Monday, September 08, 2008

Scala ArrayStack

I had not done any Project Euler problems for awhile, so I decided to solve one yesterday. I was also planning on attending the next BASE meeting, so I wanted to brush up my Scala. Thus it was time to solve Problem #47 in Scala.

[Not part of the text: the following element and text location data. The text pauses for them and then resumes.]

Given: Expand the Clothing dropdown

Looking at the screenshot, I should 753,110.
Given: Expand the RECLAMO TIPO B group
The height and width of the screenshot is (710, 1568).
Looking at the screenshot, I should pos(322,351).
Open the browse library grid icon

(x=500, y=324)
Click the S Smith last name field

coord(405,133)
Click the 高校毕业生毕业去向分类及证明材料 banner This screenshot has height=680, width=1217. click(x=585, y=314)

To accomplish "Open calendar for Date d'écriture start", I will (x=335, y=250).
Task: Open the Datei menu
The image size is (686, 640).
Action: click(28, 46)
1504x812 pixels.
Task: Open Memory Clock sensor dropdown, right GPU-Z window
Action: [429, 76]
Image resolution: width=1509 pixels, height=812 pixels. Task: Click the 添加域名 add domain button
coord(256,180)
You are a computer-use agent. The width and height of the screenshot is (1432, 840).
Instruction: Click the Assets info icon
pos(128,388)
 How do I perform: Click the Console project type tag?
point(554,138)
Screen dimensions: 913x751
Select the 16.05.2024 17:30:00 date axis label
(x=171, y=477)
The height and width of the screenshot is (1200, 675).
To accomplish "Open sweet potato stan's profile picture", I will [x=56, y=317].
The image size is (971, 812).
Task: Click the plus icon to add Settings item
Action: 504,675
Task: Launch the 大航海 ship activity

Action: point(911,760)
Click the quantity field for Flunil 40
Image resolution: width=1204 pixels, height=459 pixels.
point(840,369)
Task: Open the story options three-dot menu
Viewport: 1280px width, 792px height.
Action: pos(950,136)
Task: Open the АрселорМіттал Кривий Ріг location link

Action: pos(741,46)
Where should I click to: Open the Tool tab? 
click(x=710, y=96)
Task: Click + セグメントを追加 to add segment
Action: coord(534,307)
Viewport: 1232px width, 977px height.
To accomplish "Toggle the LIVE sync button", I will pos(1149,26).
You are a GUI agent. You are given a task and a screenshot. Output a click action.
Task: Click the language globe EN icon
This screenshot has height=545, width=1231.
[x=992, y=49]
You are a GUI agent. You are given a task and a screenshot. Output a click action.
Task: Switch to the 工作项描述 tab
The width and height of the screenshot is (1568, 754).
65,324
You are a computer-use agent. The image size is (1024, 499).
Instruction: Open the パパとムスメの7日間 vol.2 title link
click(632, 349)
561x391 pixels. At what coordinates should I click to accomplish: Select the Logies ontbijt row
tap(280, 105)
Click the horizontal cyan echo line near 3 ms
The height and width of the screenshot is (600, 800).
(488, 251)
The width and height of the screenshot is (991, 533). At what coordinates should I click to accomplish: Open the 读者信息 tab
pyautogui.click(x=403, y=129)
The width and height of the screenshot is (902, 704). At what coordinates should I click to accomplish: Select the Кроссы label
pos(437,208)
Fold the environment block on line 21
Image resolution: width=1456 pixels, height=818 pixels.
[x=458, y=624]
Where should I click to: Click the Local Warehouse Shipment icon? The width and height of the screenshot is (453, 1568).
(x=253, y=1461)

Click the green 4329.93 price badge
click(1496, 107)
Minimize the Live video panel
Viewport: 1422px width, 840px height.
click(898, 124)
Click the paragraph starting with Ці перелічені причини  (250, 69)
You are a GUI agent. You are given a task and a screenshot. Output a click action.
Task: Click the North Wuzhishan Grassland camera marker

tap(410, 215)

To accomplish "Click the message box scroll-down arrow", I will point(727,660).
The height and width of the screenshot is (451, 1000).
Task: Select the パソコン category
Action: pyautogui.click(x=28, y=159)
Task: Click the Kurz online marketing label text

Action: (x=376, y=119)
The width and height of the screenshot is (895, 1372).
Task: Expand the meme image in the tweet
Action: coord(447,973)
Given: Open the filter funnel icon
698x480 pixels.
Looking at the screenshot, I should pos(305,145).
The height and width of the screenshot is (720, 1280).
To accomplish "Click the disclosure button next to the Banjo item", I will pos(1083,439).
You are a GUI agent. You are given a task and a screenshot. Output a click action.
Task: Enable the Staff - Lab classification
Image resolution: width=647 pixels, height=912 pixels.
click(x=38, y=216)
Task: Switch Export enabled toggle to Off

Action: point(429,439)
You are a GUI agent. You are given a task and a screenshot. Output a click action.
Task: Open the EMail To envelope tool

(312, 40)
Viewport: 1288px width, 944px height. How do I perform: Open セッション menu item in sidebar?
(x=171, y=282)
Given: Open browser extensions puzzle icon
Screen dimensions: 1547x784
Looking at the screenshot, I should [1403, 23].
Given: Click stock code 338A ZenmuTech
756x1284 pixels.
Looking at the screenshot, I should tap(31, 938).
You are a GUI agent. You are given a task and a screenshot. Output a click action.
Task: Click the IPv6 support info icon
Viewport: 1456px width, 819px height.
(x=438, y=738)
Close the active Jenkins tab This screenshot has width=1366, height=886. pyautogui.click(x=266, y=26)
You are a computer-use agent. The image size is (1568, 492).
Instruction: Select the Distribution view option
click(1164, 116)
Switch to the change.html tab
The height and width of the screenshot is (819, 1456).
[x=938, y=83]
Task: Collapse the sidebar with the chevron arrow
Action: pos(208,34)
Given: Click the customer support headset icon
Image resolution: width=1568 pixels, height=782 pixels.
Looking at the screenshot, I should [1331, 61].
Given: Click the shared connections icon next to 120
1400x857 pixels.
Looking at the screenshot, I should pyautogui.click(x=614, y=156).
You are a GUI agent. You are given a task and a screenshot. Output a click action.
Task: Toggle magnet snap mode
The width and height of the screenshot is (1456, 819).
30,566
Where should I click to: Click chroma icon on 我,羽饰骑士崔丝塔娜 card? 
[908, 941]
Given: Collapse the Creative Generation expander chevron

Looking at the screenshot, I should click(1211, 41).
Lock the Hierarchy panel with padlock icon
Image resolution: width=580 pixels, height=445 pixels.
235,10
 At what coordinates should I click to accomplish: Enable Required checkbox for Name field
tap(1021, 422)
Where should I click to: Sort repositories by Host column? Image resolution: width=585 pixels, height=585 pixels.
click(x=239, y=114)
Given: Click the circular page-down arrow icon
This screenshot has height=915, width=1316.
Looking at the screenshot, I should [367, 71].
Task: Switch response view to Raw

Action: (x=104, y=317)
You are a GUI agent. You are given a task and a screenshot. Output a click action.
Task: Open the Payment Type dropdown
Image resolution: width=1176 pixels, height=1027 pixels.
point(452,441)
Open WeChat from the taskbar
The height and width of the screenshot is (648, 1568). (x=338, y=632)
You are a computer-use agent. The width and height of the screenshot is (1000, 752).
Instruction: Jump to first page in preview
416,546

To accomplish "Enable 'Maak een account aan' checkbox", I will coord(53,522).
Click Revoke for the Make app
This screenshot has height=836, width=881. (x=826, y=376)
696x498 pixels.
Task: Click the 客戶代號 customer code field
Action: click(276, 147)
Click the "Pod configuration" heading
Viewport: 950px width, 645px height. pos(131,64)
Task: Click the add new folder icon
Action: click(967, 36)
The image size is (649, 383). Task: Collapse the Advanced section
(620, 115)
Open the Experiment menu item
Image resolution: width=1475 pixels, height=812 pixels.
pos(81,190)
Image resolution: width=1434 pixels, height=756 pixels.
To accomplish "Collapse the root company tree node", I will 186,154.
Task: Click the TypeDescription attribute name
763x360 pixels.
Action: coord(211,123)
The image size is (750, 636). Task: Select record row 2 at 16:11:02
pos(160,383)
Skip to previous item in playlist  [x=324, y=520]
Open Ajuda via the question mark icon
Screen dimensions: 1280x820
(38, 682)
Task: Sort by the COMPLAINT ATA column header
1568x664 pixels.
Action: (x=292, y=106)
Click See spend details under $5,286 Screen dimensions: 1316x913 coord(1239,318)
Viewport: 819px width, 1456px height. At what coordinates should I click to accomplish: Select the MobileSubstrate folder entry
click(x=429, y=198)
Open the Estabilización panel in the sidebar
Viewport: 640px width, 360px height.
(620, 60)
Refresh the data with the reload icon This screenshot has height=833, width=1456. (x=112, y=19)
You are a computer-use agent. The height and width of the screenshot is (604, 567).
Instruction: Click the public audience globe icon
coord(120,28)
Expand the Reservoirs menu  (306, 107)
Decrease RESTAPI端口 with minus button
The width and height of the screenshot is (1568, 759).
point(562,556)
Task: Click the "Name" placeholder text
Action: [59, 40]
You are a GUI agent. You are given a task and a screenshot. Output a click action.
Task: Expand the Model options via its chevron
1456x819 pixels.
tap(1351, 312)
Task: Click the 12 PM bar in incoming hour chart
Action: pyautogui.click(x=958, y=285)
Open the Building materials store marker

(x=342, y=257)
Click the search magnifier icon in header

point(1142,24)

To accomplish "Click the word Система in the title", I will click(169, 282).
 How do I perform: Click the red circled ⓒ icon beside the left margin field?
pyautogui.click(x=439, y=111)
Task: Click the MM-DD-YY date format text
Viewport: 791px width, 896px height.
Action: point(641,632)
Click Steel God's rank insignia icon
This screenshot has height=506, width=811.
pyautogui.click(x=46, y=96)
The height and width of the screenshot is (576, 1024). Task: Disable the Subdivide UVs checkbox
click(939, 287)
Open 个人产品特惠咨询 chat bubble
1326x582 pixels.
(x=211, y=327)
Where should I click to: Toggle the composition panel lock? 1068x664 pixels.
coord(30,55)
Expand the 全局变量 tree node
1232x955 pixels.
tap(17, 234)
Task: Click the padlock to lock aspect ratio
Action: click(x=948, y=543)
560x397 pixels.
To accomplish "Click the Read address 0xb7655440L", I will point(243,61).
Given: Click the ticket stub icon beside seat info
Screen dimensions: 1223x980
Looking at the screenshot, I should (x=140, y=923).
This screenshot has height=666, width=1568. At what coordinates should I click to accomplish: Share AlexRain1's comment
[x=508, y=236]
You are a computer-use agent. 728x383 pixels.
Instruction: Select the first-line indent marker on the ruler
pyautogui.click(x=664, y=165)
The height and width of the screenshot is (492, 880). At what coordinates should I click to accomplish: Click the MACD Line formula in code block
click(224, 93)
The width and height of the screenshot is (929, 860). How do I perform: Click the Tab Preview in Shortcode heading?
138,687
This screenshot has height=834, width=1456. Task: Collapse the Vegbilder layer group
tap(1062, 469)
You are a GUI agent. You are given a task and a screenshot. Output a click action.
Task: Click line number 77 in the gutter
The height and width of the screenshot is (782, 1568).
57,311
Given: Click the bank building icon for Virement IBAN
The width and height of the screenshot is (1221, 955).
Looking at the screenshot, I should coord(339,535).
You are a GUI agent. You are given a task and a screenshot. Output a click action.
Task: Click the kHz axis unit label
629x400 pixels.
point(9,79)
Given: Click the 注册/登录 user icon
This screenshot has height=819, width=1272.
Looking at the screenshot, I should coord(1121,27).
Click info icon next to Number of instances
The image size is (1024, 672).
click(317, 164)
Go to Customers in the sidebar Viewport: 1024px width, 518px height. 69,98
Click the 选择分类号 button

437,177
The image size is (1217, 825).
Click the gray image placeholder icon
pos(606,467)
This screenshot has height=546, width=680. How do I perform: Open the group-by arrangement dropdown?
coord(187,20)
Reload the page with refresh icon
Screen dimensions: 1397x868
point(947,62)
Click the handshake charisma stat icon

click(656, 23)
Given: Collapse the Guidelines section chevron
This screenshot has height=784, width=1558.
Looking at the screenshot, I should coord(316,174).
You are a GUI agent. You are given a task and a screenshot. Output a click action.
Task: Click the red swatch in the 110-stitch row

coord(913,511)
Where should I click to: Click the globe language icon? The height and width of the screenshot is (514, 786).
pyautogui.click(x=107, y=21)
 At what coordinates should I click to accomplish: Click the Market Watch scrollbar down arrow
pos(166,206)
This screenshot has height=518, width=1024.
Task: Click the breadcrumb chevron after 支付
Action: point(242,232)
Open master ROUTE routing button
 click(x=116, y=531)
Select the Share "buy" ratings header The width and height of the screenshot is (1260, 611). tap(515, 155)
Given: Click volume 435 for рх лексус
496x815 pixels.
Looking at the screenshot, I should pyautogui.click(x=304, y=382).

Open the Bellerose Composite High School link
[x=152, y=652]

The solution got me a little more familiar with some of the data structures available in scala.collection.mutable. In particular I needed a structure to hold a list of factors. I decided that ArrayStack was the best choice. Here is my solution:


package probs
import scala.collection.mutable.ArrayStack

object Euler47 {
def main(args : Array[String]) : Unit = {
val start = System.nanoTime
solve(4)
val duration = System.nanoTime - start
println("duration=" + duration/1000000.0)
}

def solve(n:Int):Unit = {
var i = 2
while (i > 0){
var j = i
while (j<i+n && numFactors(j) ==n){
j += 1
}
if (j-i == n){
val msg = (i until j).foldLeft(""){(x,y) => x + y + " "}
println(msg)
return
}
i += 1
}
}

def numFactors(n:Int):Int = {
var factors = new ArrayStack[Int]
var i=2
var m = n
while (i <= m/i){
while (m % i ==0){
if (factors.size ==0 || i != factors.peek){
factors += i
}
m /= i
}
i += 1
}
if (m != 1){
factors += m
}
factors.size
}
}

I was very pleased with the performance, solving the problem in about 0.4 seconds on my MacBook. I saw a similar, but not as good Java solution on the message boards that ran in 1.5 seconds. That solution added all of the factors repeated times and then had to loop through them again to get rid of duplicates. I ran it on my MacBook and it ran in 1.1 seconds. Even when I "fixed" it, it still took about one second. I am sure I could have done a lot of work to it and got it as fast as Scala, but why bother.